# Wanted: a stats Gini-usJanuary 25, 2008 4:34 AM   Subscribe

It ought to be possible (though I know it's going to be inaccurate) to estimate the number of people earning above a certain level using a given country's GDP and Gini Coefficient. Can you help me work through the details?

I know Gini tells us less than everything about the actual shape of the distribution of income, but assuming the simplest, smooth curve, shouldn't some sort of guesstimate possible?

The final datapoint that I want for each country is the proportion of people earning above \$100,000 in any given country (which I'll then multiply by population).

How would you actually do it, using Excel or whatever?

For context, this is feeding into a rough analysis of the market for a certain premium good in various countries.

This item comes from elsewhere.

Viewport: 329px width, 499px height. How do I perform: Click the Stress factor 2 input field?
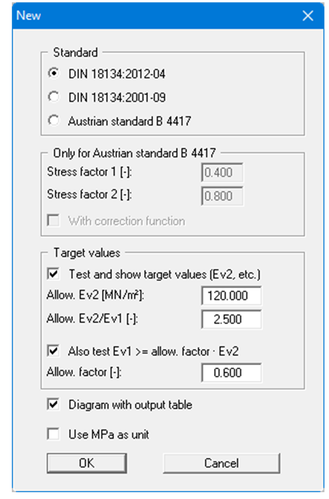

Gini Coefficients around the world are listed here.

PS. This is most certainly not a homework question, but a rather pressing business matter. My head's on the block.
posted by godawful to Work & Money (5 answers total)

I know little about economics and nothing about the gini but isnt GDP unrelated to what people actually earn? It seems as your calculation is made on the assumption that earnings are distributed in proportion to the contribution to BNP. That seems unlikely to me althought i could be completely wrong.
posted by ilike at 5:47 AM on January 25, 2008

Ahh.. "BNP" as I wrote is supposed to be "GDP"
posted by ilike at 5:48 AM on January 25, 2008

The Gini Coefficient tells us the difference between a perfectly equal distribution of income, and hte actual distribution of income. I thought that by making an assumption about the shape of that distribution, and relating it to the actual size of GDP, you might be able to find out how many people earn more than, e.g. \$100,000.

Currently, however, I'm just floundering around in numbers, and wondering if anyone has suggestions for actually calculating that proportion.
posted by godawful at 6:01 AM on January 25, 2008

This would be possible if income distributions across nations were reliably described by a one parameter family (plus one scale) of distributions. As you can see here, that's not really true. You could use a gamma or pareto distribution if you wanted, but the result would be pretty fake.

Lots of countries publish a table of income distribution; it might be better to hunt for an OECD document on this.
posted by a robot made out of meat at 6:18 AM on January 25, 2008

I am not an economist, just a physicist who likes playing with distributions and poking around on Wikipedia.

What you need is a functional form for the income distribution. The Gini coefficient basically integrates any information about where the peaks and valleys of the actual income distribution is; so you're going to have to guess some plausible-seeming distribution. According to Wikipedia (that august font of knowledge), a Pareto distribution is often used for this purpose; this distribution has a parameter k which is very simply related to the Gini coefficient.

It should be possible, in principle, to take this distribution and back out the percentage out people above a given income level; but my coffee hasn't quite kicked in yet, and so I'm not yet capable of holding all the details in my head. I'll think about it some more later today and pop back in with some more results if I have time.